'Teveel blanken in Team NL'

Het is heel erg slecht gesteld met de diversiteit in Team NL, de sporters die meedoen aan de Olympische Spelen in Tokio. Slechts zeven procent van de sporters hebben nameiijk een niet-westerse achtergrond en dat zou, met de verhoudingen zoals die gelden in de Nederlandse populatie, toch zeker veertien procent moeten zijn. Dagblad Trouw heeft drie onderzoekers gevonden die gaan uitleggen waarom niet-westerse sporters toch zo zielig ondervertegenwoordigd zijn.

Nog geen twintig Olympische sporters hebben een migratie-achtergrond. Volgens Agnes Elling van het Mulier Instituut komt dat, omdat de sporten waar de Nederlanders goed in zijn traditioneel Hollandse sporten zijn: paardrijden, zeilen en hockey bijvoorbeeld.

De sportkeuze van minderheden is minder breed, vooral voetbal en vechtsporten zijn populair. Sporten waarmee je de maatschappelijke ladder kan beklimmen, ofwel: snel rijk en populair mee kan worden.

Verder worden beginnende voetballers over het algemeen goed begeleid door de clubs, terwijl bij de typisch Hollandse sporten vaak de ouders die rol op zich nemen. Deze atleten komen over het algemeen ook uit hoger opgeleide gezinnen, zodat de hogere kosten van die sporten betaald kunnen worden.

De collega van Elling, onderzoeker Rens Cremers, vraagt zich af of sporten die heel blank gebleven zijn wel toegankelijk genoeg zijn voor mensen met een andere achtergrond. "Als sporten een divers verenigingsleven hebben, zie je die diversiteit ook terug in de topsport."

'Bewuste interventie nodig'
Afgelopen januari hebben 26 sportbonden de Charter Diversiteit van NOC-NSF ondertekend dat verder gaat dan alleen man-vrouw-verhoudingen in de sport. Bijzonder hoogleraar Jacco van Sterkenburg, gespecialiseerd in etnische diversiteit in de sport: "Omdat kinderen met een migratieachtergrond zich niet herkennen in de beoefenaars, voelen zij zich minder welkom of trekt het hen minder aan. Om minderheden te trekken, is een bewuste interventie nodig."

"Waarom is bijvoorbeeld de wielersport zo wit gebleven?", oreert Sterkenburg. "Als ik jongeren interview noemen ze vaak de kosten." Toch denkt de hoogleraar het beter te weten dan de geïnterviewde jongeren zelf. Het komt namelijk door een gebrek aan herkenbare rolmodellen. "Die zijn essentieel voor de aantrekkingskracht van een sport."

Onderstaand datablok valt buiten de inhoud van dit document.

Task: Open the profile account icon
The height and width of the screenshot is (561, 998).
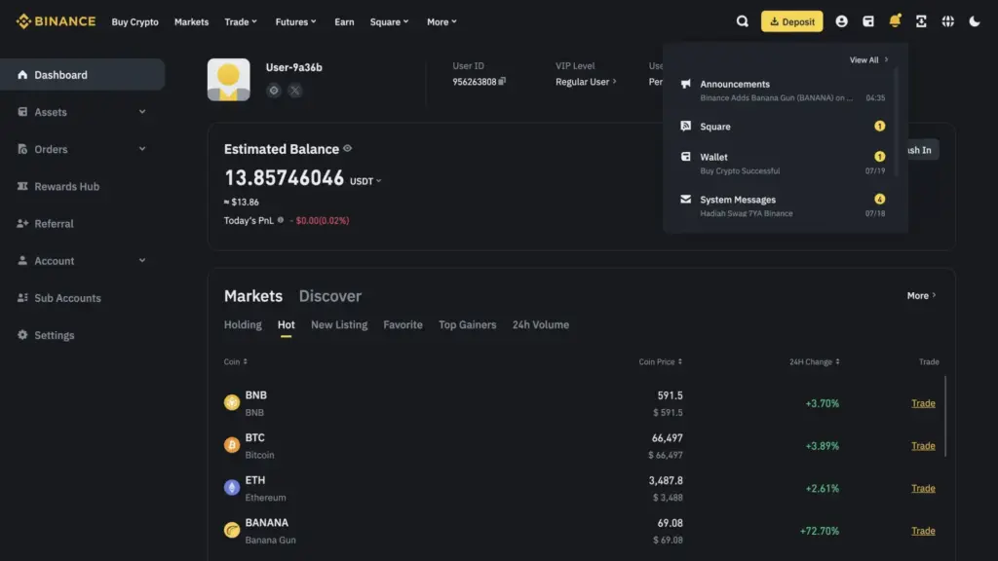Action: point(843,20)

Onderzoekster Elling eindigt het verhaal: "We zijn misschien toch witter zijn dan we denken, ook in de sport. Met verwijzing naar het multiculturele voetbal wordt sport vaak als voorbeeld van integratie genoemd. Terwijl de sport in de breedte dus niet zo divers blijkt. Dat zie je aan Team NL."